Navidad: La fragilidad que confronta la vida
Pbro. Glenm Gómez Álvarez
Con el Niño Jesús en brazos, el anciano Simeón pronuncia una frase que atraviesa por entero la Navidad: «Este niño está puesto para caída y elevación de muchos, y como signo de contradicción… para que se revelen los pensamientos de muchos corazones» (Lc 2,34-35). No sale de sus labios una bendición complaciente. Es una profecía y en esas palabras cabe toda la historia humana. Y cabe también nuestro presente.
La Navidad, a la luz de Simeón, no es el relato folclórico: es una confrontación abierta. El Niño no viene a confirmar seguridades ni a reforzar privilegios. No legitima poderes ni tranquiliza conciencias satisfechas. Su sola presencia obliga a tomar posición. Revela. Desnuda. Desplaza. Levanta a unos y hace caer a otros, no por arbitrariedad, sino porque expone lo que cada corazón ha decidido amar, proteger o esconder. Frente a Él no hay neutralidad posible: o se deja uno afectar en lo más hondo, o se organiza la resistencia.
La paz que nace en Belén no es fruto de un acuerdo superficial ni una calma fabricada. El nacimiento del Señor es el nacimiento de la paz, sí, pero solo para quienes buscan la verdad. No hay paz auténtica cuando se construye sobre la negación, la mentira o el encubrimiento del dolor ajeno. La Encarnación no anestesia la historia ni la vuelve soportable: la ilumina desde dentro. Y esa luz incomoda a una época que confunde paz con silencio, unidad con uniformidad, consensos forzados con verdad, y estabilidad económica con justicia.

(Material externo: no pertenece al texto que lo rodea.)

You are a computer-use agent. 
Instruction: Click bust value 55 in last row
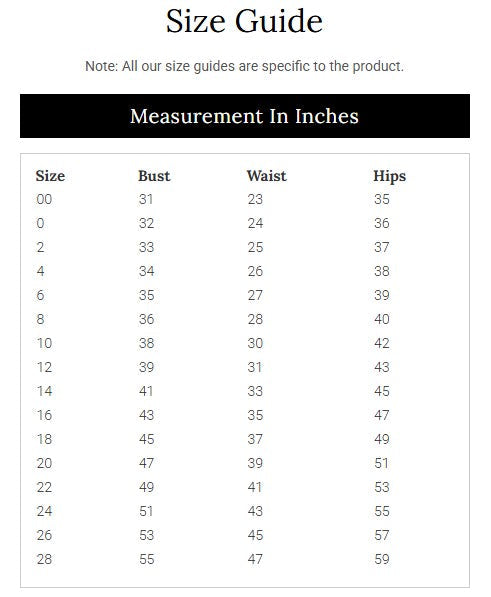pyautogui.click(x=147, y=559)
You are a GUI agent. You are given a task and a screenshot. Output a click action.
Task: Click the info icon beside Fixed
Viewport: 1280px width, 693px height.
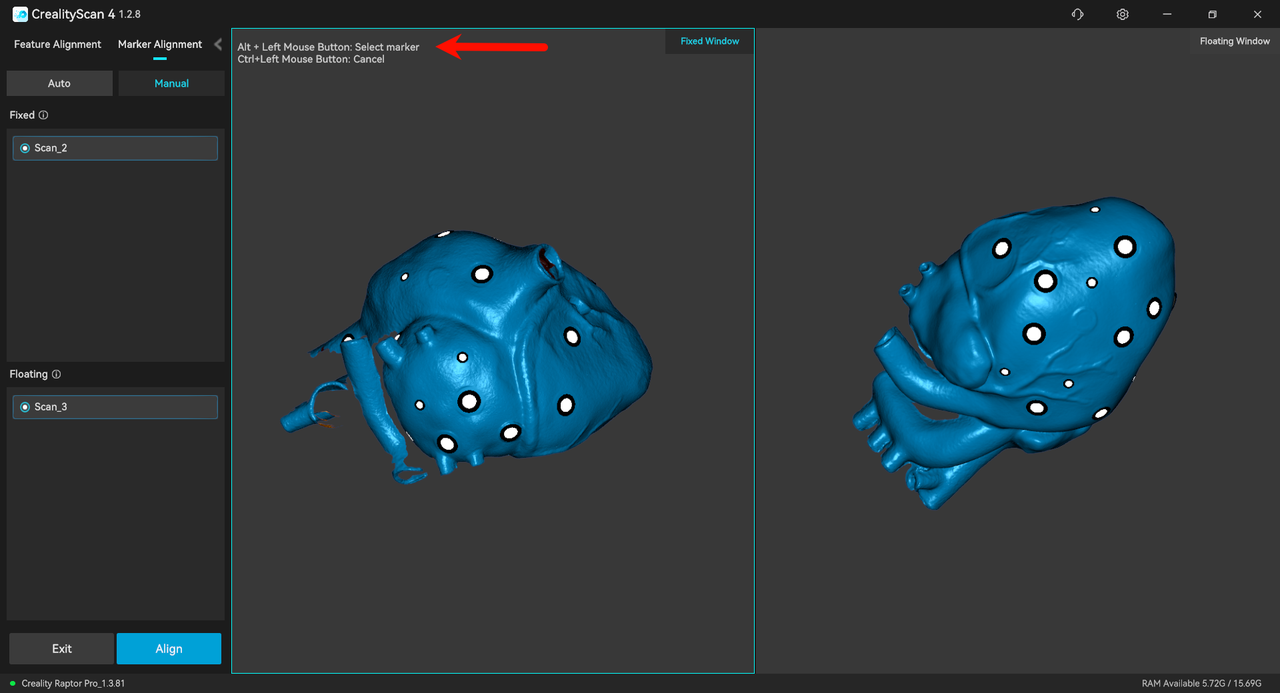[x=43, y=116]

Este Niño que Simeón presenta no se deja utilizar. Él es signo de contradicción. Contradice la fe reducida a moralismo, a discurso piadoso sin consecuencias reales. Contradice a quienes invocan a Dios con facilidad mientras lo desmienten en sus opciones concretas. Contradice toda espiritualidad que bendice el orden establecido sin mirar a los caídos, que predica valores sin tocar heridas, que habla de paz evitando el conflicto inevitable que exige la justicia. Ante este Niño, toda fe queda expuesta a su verdad.

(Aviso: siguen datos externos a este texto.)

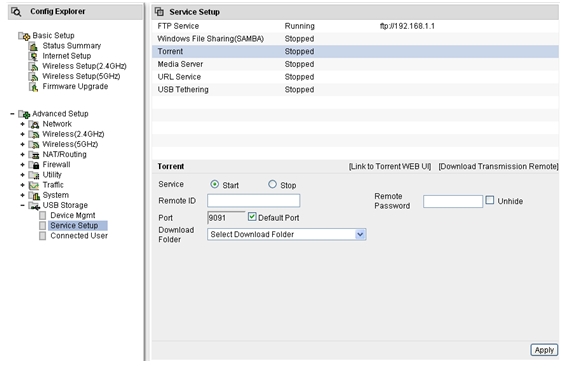Image resolution: width=567 pixels, height=368 pixels.
Task: Expand the Network tree node
Action: coord(22,124)
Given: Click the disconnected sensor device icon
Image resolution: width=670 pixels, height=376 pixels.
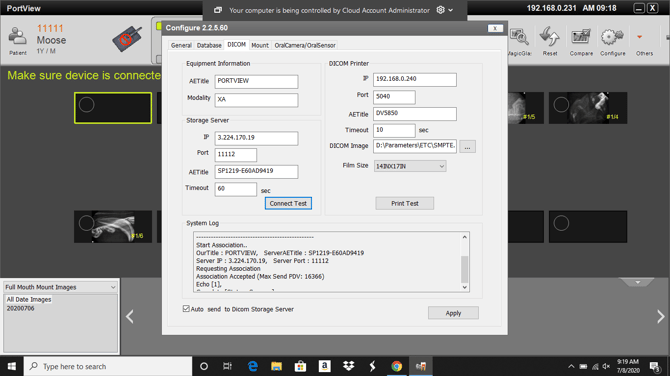Looking at the screenshot, I should point(127,39).
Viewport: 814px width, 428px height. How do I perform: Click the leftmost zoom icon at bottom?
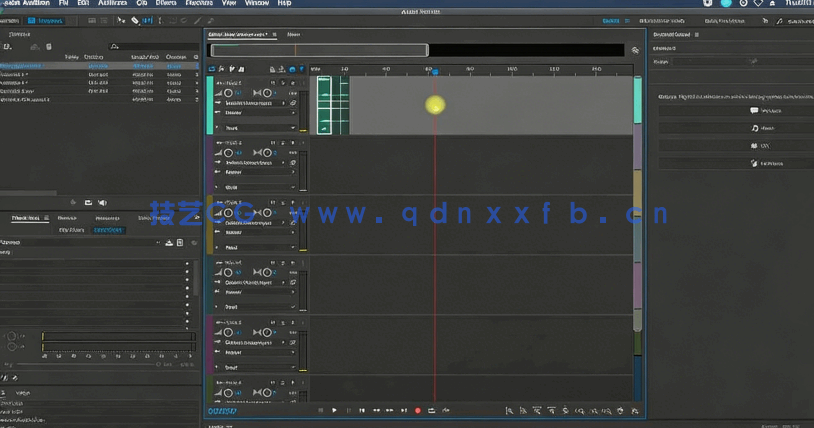point(509,410)
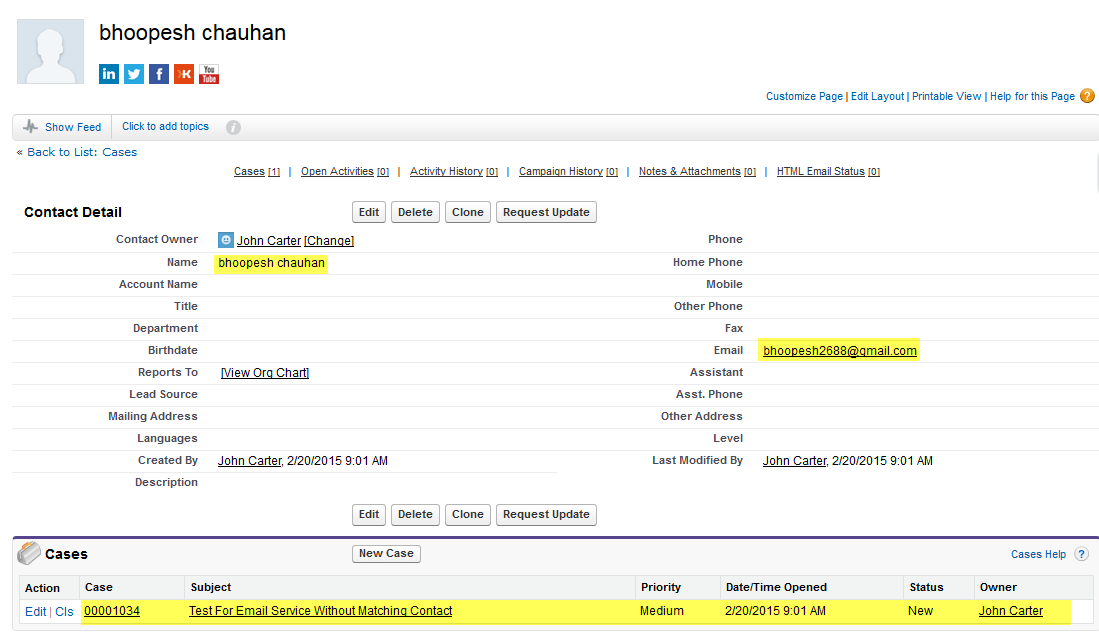Screen dimensions: 1099x636
Task: Show Feed for this contact
Action: [x=63, y=127]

Navidad, entonces, no confirma a nadie: cuestiona a todos. Cuestiona a quienes gobiernan el mundo, porque ningún poder puede reclamar a Dios como aval sin pasar por la fragilidad del pesebre. Cuestiona a las estructuras religiosas cuando se preocupan más por preservarse que por servir, más por defenderse que por entregarse. Cuestiona a una sociedad que, aun llamándose cristiana, se distancia del Evangelio cuando normaliza la exclusión, trivializa la mentira o convierte la indiferencia en norma social.
Pero al mismo tiempo —y aquí está la paradoja que salva— la profecía de Simeón abre una esperanza real: este Niño está puesto también para la elevación. Levanta a quienes no cuentan, a quienes han sido expulsados del relato oficial, a quienes no tienen voz, nombre ni escenario. No los eleva como concesión simbólica, sino como referencia: allí Dios decide hacerse visible y desde allí juzga la historia. Lo pequeño, lo frágil, lo descartado se vuelve criterio.

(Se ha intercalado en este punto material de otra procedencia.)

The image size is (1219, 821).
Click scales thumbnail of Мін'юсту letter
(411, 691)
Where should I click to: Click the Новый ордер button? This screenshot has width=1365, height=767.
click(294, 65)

La Navidad no es evasión ni consuelo fácil. Es la irrupción de Dios en la fragilidad humana. Un Dios que consuela sin mentir, que ofrece paz sin renunciar a la verdad, que levanta sin halagar y que incomoda porque ama demasiado como para dejarnos intactos.
Por eso Simeón puede morir en paz (cf. Lc 2,29-30). No porque todo esté resuelto, ni porque la historia haya encontrado equilibrio, sino porque la verdad ya ha entrado en ella. Y cuando la verdad entra —también hoy, también entre nosotros— nada puede seguir siendo igual sin quedar, tarde o temprano, al descubierto.